I- Não é, minimamente, culpado por um acidente o condutor de um velocípede motorizado que esbarra com um rebanho de ovelhas, inopinadamente atravessando a estrada e, por isso, cai na linha divisória das duas faixas, inactiva o pastor e é atropelado por um automóvel, quando levantava o velocípede da estrada, e que circulava em sentido contrário.
II- Mas é claramente culpado o condutor desse veículo automóvel, quando conduzido a não menos de 100/kmh e tinha visibilidade possível da ordem dos 300 metros para a situação do lesado e tendo a estrada, cada faixa 3,80 m de largura e uma berma de 1,70 m.

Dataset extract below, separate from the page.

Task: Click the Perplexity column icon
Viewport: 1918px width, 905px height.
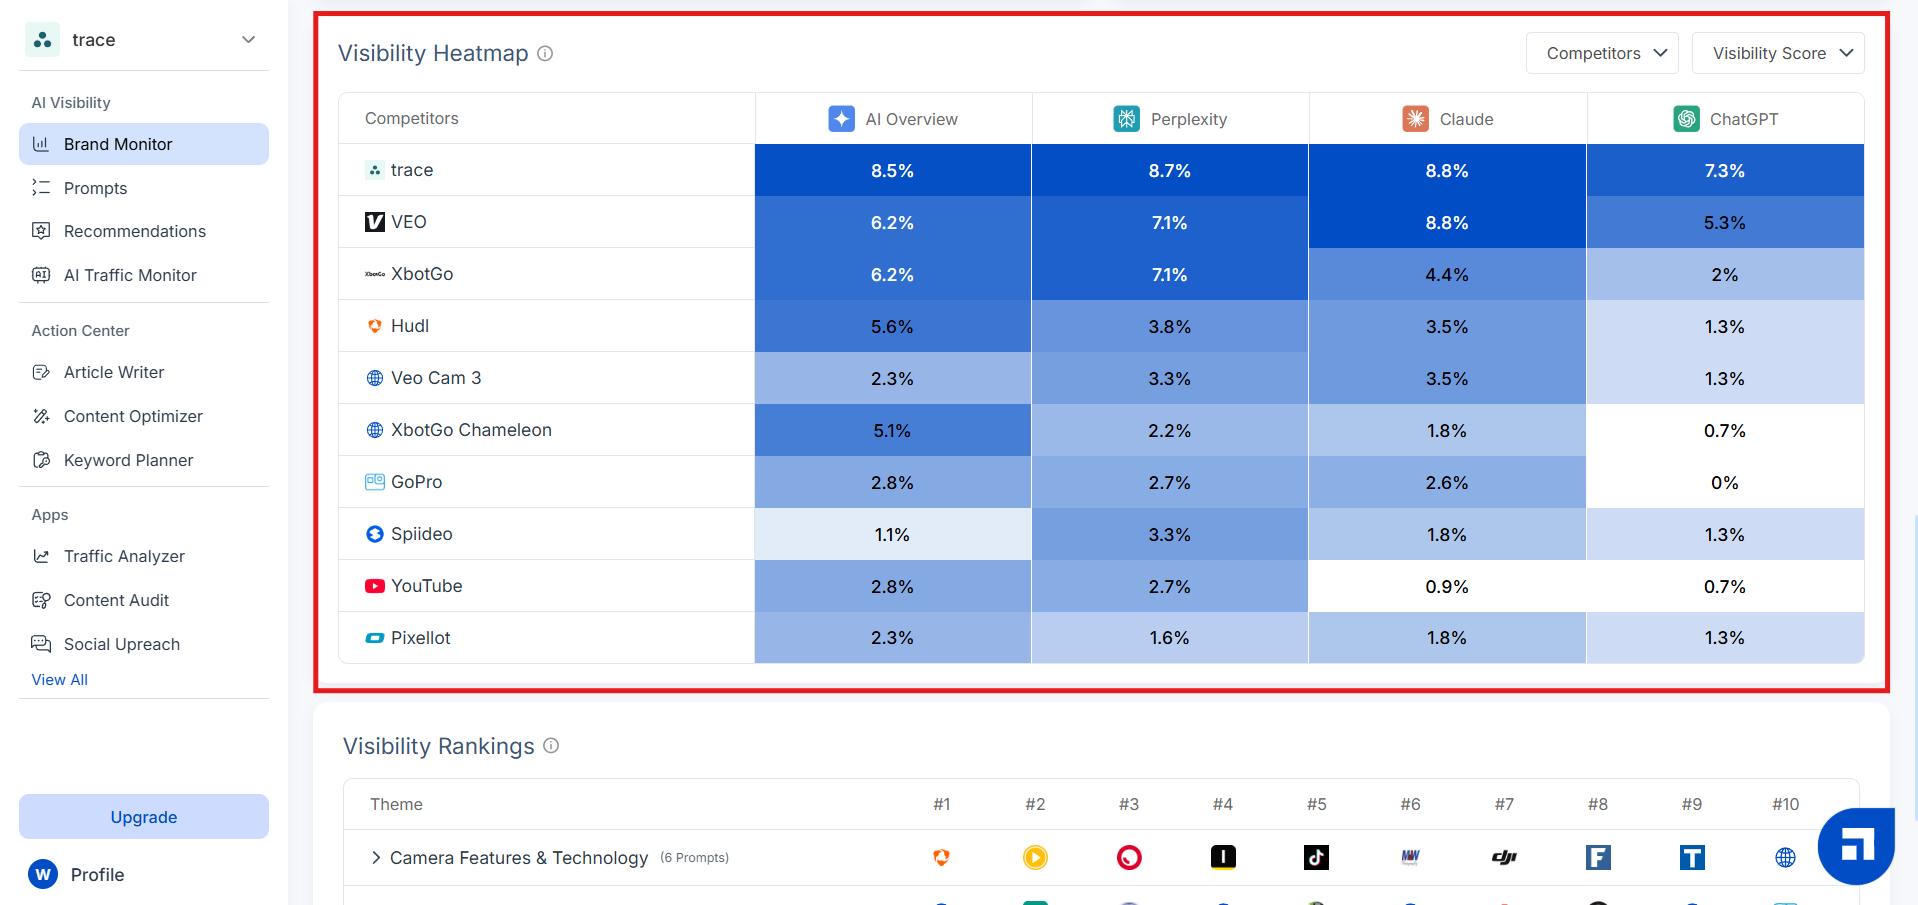Action: (1126, 119)
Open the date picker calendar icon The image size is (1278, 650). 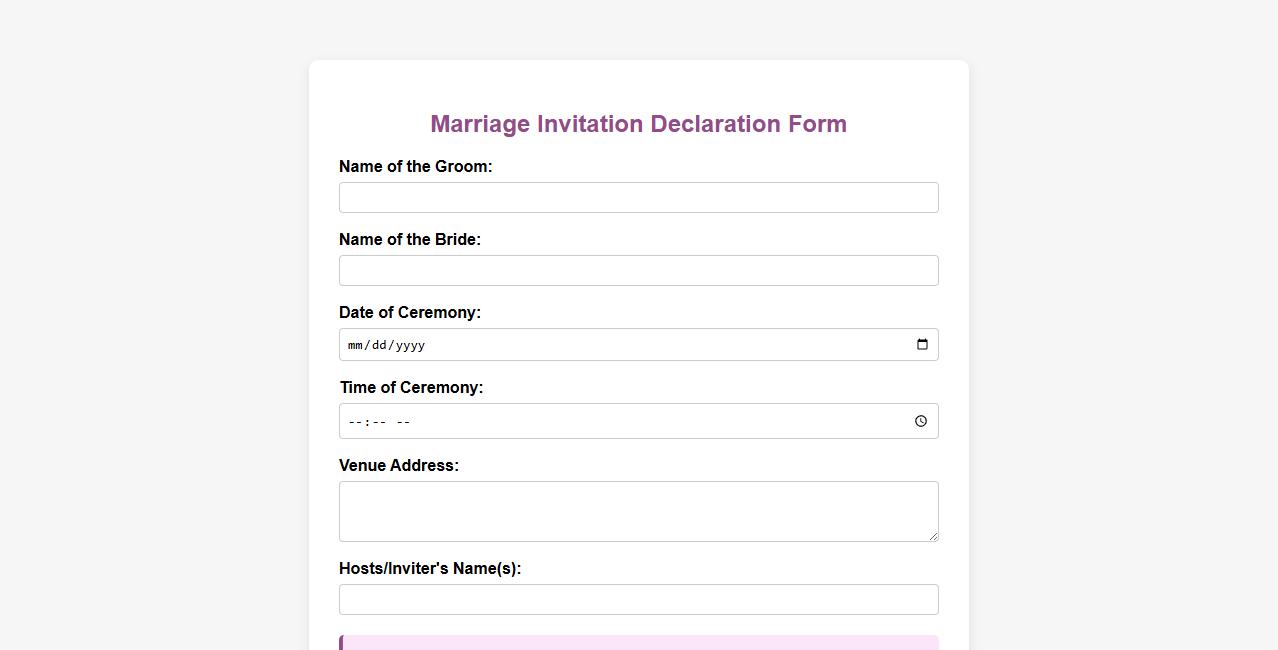tap(921, 344)
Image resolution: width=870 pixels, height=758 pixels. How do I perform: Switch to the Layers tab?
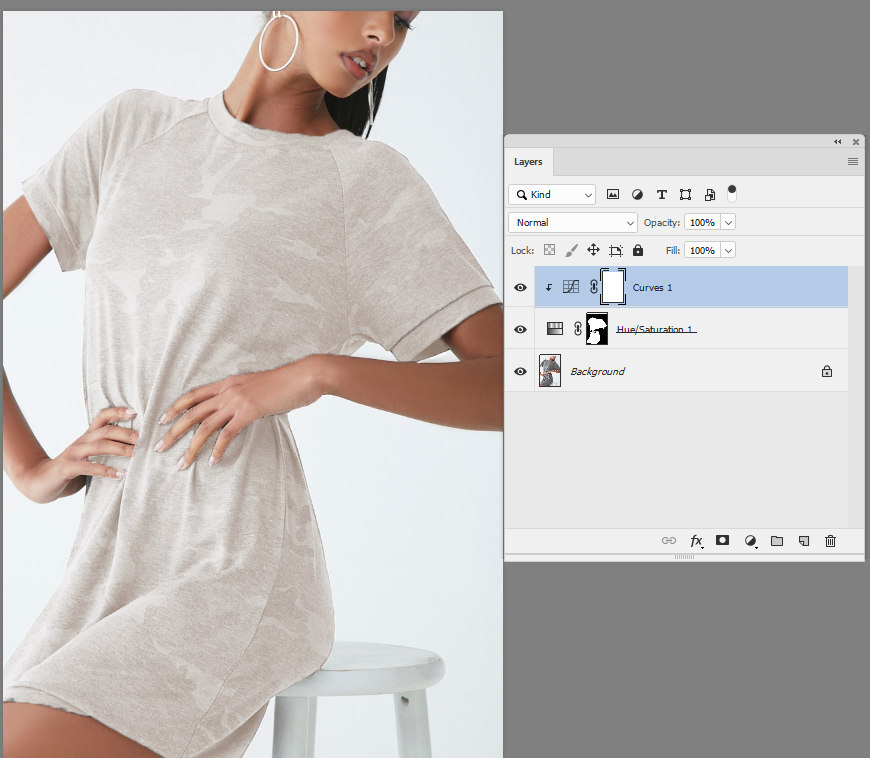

III- Ficando o lesado, servente de empreiteiro e tractorista, com 24 anos, com 41,78% de incapacidade, atendendo à evolução previsível dos salários, mesmo só 12 meses/ano e ainda que, moderadamente, apenas na base de 25 anos futuros laborais, atento os tipos de actividade do lesado, não é exagerada uma indemnização de 6000000 escudos referentes a prováveis danos futuros.
IV- Face à grave perda de qualidade de vida do lesado, aos seus profundos e comprovados transtornos e desgosto humano e natural, a indemnização por danos não patrimoniais tem de ser significativa, para de algum modo os compensar, não inferior de 1500000 escudos - artigo 496 do Código Civil.